Long winters, virus-bearing varroa mites and pesticide exposure have contributed to declines in honeybee populations in North America and Europe. In Ontario, declining honey production and mounting costs of replacing dead bees have been blamed in part on neonicotinoid pesticides that are used to grow corn and soybeans.
In response, the Ontario government recently said it plans to impose rules that would reduce the use of the systemic pesticide by 80 per cent by 2017. Farmers who plant seeds treated with neonics would have to show their fields are susceptible to grubs, worms and other yield-destroying pests.
The move is opposed by the chemical companies that sell the pesticide-treated seeds and the Grain Farmers of Ontario, which says the restrictions will take away an important tool farmers use to protect their harvests.
A new poll of 1,000 Ontarians shows nearly 80 per cent support the provincial government’s plans to restrict the use of neonics, which scientists say impair bees’ foraging abilities and contribute to colony failure.

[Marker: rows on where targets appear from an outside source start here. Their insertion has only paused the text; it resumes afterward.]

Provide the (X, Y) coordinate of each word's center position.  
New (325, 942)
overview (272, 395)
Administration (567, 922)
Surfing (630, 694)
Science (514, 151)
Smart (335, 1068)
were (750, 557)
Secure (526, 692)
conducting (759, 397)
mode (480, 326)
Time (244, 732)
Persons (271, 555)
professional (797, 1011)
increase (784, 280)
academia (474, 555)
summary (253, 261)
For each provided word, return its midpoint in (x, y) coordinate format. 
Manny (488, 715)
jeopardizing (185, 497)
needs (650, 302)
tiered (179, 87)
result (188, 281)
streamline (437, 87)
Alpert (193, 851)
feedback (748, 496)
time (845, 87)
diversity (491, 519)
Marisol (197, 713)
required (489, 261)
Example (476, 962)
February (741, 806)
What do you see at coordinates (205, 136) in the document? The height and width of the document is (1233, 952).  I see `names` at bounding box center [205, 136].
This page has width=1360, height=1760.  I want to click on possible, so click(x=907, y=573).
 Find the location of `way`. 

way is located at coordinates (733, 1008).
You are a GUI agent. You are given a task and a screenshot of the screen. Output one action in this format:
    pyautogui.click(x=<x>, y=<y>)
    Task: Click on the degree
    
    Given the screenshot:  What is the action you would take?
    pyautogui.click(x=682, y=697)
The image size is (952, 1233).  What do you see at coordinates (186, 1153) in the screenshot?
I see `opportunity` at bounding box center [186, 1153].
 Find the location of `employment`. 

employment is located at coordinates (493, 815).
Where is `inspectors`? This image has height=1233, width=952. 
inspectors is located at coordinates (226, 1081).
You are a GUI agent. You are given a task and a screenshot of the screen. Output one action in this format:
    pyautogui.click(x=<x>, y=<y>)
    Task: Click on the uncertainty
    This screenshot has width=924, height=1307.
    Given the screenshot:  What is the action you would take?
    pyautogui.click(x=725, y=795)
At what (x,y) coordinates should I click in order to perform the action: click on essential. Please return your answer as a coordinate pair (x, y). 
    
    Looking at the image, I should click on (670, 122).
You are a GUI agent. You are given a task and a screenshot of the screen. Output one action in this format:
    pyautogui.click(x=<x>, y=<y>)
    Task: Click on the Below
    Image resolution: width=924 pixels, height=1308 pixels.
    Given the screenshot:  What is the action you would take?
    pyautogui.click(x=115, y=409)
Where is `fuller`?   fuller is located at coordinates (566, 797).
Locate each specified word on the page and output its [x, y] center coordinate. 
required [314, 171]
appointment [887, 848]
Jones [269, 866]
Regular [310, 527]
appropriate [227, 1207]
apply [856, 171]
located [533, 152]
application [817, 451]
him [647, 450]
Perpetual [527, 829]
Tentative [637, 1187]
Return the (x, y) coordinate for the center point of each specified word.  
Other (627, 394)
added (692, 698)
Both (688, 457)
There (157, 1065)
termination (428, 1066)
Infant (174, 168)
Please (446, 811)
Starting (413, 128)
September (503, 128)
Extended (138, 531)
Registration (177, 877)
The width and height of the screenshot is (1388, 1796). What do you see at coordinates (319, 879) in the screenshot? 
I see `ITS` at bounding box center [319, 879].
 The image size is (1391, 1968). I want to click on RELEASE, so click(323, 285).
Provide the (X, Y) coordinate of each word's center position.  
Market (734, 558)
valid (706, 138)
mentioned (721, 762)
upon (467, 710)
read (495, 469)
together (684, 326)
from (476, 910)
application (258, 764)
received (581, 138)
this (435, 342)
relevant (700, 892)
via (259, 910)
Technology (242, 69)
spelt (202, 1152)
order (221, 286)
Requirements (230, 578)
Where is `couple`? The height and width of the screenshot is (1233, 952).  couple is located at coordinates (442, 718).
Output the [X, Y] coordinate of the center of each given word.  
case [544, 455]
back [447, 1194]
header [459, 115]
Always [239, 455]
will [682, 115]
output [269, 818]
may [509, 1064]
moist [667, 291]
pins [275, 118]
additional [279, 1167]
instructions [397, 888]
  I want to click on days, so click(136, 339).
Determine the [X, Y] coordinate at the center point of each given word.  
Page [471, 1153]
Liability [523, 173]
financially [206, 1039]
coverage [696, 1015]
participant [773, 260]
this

The poll, released by the Canadian Association of Physicians for the Environment, Friends of the Earth Canada and the Ontario Beekeepers’ Association, found support for the restrictions was strongest (85 per cent) in Southwestern Ontario, the heart of Canada’s corn-and-soybean region. Support was weakest, 60 per cent, in the central part of the province.
“Our food security depends on healthy pollinators,” said Gideon Forman of the Canadian Association of Physicians for the Environment. “Ontarians are aware of the current crisis and want the government to take action to protect bees.”